El Observatorio de Arecibo ahora cuenta con más de 50 actividades que abarcan temas tan importantes como la radioastronomía y el clima. (Archivo de GFR Media) (El Nuevo Día)

La gerencia del Observatorio de Arecibo, en unión con la Universidad Central de Florida (UCF) y la Fundación Nacional de Ciencias (NSF, por sus siglas en inglés) crearon un grupo de trabajo que inició un proceso de investigación e inspección de todas las estructuras a modo de encontrar la razón por la que un cable auxiliar falló y causó daños al plato reflector y al Domo Gregoriano.

El cable de acero de tres pulgadas de diámetro, uno de 18 que cargan con el peso del Domo Gregoriano suspendido a unos 490 pies sobre el reflector, falló en la madrugada del lunes, 10 de agosto, y, al caer, creó una brecha de casi 100 pies en una sección del plato.

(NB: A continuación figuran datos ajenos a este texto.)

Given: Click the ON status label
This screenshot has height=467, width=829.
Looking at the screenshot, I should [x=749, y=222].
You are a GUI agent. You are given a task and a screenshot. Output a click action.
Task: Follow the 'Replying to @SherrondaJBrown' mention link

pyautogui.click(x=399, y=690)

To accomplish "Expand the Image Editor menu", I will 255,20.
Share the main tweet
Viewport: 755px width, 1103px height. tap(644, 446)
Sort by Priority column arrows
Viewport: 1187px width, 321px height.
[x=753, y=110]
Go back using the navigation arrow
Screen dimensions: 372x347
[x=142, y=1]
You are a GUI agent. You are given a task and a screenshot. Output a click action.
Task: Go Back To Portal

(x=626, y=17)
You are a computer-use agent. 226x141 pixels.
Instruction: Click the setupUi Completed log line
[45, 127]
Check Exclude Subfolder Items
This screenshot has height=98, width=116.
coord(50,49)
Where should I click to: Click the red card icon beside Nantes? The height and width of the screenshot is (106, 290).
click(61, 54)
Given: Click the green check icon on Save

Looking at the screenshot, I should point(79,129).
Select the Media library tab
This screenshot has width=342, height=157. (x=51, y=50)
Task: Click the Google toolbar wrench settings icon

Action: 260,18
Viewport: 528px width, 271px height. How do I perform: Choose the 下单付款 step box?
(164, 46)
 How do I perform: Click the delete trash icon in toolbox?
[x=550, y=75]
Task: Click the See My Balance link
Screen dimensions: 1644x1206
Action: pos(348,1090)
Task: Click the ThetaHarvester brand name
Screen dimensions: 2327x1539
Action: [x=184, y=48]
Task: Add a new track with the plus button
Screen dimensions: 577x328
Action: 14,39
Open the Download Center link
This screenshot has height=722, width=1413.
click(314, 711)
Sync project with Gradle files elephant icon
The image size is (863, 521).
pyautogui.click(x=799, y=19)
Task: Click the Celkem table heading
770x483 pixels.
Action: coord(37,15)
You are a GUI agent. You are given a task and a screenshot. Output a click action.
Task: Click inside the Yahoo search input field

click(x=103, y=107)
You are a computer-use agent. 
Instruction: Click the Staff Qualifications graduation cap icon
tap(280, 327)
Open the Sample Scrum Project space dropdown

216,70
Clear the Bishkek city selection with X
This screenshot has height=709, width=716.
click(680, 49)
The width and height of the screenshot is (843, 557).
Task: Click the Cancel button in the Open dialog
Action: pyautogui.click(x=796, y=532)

El cable, además, causó daños menores a varios paneles del Domo Gregoriano, al igual que a la plataforma que da acceso a la estructura que soporta el Domo. El radiotelescopio ha estado fuera de operación desde entonces, 31 días.

No obstante, las investigaciones que utilizan el equipo de detección de luz y distancia (LiDAR) se mantienen operando, al igual que los trabajos que dependen de la instalación óptica remota (ROF), ubicado en la isla municipio de Culebra.

El radiotelescopio de Arecibo es administrado por UCF bajo un acuerdo cooperativo con la Universidad Ana G. Méndez (Recinto de Cupey) y las empresas Yang. El NSF es propietaria de la instalación.

Según indicó el portavoz del observatorio, Ricardo Correa Alonso, mediante comunicación escrita, el equipo no ha determinado, aún, qué causó que el cable fallara. Por tal razón, el grupo de trabajo inició múltiples procesos para dar con la causa y para llevar a cabo las reparaciones correspondientes.

La foto suministrada por UCF muestra parte de los daños que sufrió el plato reflector del observatorio.

Específicamente, detalló Correa Alonso, el equipo ya se reunió con más de 40 expertos en el área de fabricación e instalación de cables de suspensión, análisis estructural e investigación forense. Además, formaron un equipo de ingeniería y seguridad que recibe apoyo del Centro de Ingeniería y Seguridad de la Administración Nacional de Aeronáutica y el Espacio (NASA), del Centro Espacial Kennedy y de la empresa Pfeifer Wire para las tareas de inspección de las estructuras y las tres torres de las que se suspende el Domo.

Las empresas WSP, Thornton Thomasetti y Wiss, Janney, Elstner Associates tendrán a su cargo la coordinación de la investigación, el análisis y la planificación de las reparaciones.

Además, están en proceso de crear un modelo estructural detallado del estado actual del radiotelescopio, tarea que comenzó el 17 de agosto y que esperan completar en las próximas dos semanas.

Entretanto, el Domo Gregoriano se movió, el 20 de agosto, a su posición para situaciones de emergencia y los pasadores de seguridad (para mantenerlo en dicha posición) se instalaron. Pruebas funcionales a los receptores en el Domo Gregoriano no reflejaron daños eléctricos.

Para determinar la causa de la falla del cable, la parte del cable y el encaje que fallaron deben recuperarse para análisis e investigación forense. Estos componentes no se pueden recuperar hasta que se complete un análisis de seguridad integral de la instalación. A esto le seguirá un plan de seguridad para el personal que realizará los trabajos en las torres y la plataforma”, añadió Correa Alonso en el escrito.

“Se utilizará el modelo informático para crear un análisis estructural que ayudará a determinar la causa de la falla del cable y si otras áreas del telescopio tienen un mayor riesgo como resultado de la rotura. El modelo ayudará a enmarcar el alcance de las reparaciones, junto con los costos y el tiempo”, enfatizó Correa Alonso.

Por su parte, el director del observatorio, Francisco Córdova, añadió que “sabemos que el proceso está tomando mucho tiempo y estamos ansiosos por comenzar las reparaciones. Sin embargo, esta es una instalación grande y compleja, por lo que está tomando algún tiempo asegurarnos de que estamos haciendo las cosas bien. Tenemos que asegurarnos de tener en cuenta todos los factores antes de seguir adelante con la colocación de personas en el radiotelescopio para eliminar esas piezas. Una vez estén a la mano, esperamos que el cronograma (los pasos para la reparación) acelere el ritmo”.